What is being asked: Retype the whole listing below, character for character.

════════════════════

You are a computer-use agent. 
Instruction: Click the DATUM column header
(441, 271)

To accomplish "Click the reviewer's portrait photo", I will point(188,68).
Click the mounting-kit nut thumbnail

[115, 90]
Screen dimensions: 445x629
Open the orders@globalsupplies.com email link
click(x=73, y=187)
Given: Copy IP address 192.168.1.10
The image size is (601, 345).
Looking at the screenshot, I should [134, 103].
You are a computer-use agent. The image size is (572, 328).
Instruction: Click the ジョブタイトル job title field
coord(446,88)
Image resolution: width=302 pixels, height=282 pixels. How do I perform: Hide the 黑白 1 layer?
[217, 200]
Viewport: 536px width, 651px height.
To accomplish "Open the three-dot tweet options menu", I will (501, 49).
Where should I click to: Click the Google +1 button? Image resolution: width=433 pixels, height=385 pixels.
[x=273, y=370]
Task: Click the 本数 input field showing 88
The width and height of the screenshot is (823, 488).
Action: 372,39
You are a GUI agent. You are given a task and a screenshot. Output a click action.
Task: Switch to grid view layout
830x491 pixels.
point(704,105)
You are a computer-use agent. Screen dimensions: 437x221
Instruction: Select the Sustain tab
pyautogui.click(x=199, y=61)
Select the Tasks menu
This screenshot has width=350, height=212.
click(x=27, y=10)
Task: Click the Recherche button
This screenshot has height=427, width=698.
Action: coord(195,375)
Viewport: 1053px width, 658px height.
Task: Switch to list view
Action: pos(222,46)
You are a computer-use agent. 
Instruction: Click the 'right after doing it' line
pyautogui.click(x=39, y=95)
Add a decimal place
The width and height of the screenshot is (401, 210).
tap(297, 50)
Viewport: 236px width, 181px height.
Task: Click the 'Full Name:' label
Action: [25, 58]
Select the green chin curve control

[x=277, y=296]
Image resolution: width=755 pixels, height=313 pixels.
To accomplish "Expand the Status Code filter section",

════════════════════

Answer section:
You are a computer-use agent. 
Instruction: Click the DATUM column header
(441, 271)

To accomplish "Click the reviewer's portrait photo", I will point(188,68).
Click the mounting-kit nut thumbnail

[115, 90]
Screen dimensions: 445x629
Open the orders@globalsupplies.com email link
click(x=73, y=187)
Given: Copy IP address 192.168.1.10
The image size is (601, 345).
Looking at the screenshot, I should [134, 103].
You are a computer-use agent. The image size is (572, 328).
Instruction: Click the ジョブタイトル job title field
coord(446,88)
Image resolution: width=302 pixels, height=282 pixels. How do I perform: Hide the 黑白 1 layer?
[217, 200]
Viewport: 536px width, 651px height.
To accomplish "Open the three-dot tweet options menu", I will (501, 49).
Where should I click to: Click the Google +1 button? Image resolution: width=433 pixels, height=385 pixels.
[x=273, y=370]
Task: Click the 本数 input field showing 88
The width and height of the screenshot is (823, 488).
Action: 372,39
You are a GUI agent. You are given a task and a screenshot. Output a click action.
Task: Switch to grid view layout
830x491 pixels.
point(704,105)
You are a computer-use agent. Screen dimensions: 437x221
Instruction: Select the Sustain tab
pyautogui.click(x=199, y=61)
Select the Tasks menu
This screenshot has width=350, height=212.
click(x=27, y=10)
Task: Click the Recherche button
This screenshot has height=427, width=698.
Action: coord(195,375)
Viewport: 1053px width, 658px height.
Task: Switch to list view
Action: pos(222,46)
You are a computer-use agent. 
Instruction: Click the 'right after doing it' line
pyautogui.click(x=39, y=95)
Add a decimal place
The width and height of the screenshot is (401, 210).
tap(297, 50)
Viewport: 236px width, 181px height.
Task: Click the 'Full Name:' label
Action: [25, 58]
Select the green chin curve control

[x=277, y=296]
Image resolution: width=755 pixels, height=313 pixels.
To accomplish "Expand the Status Code filter section",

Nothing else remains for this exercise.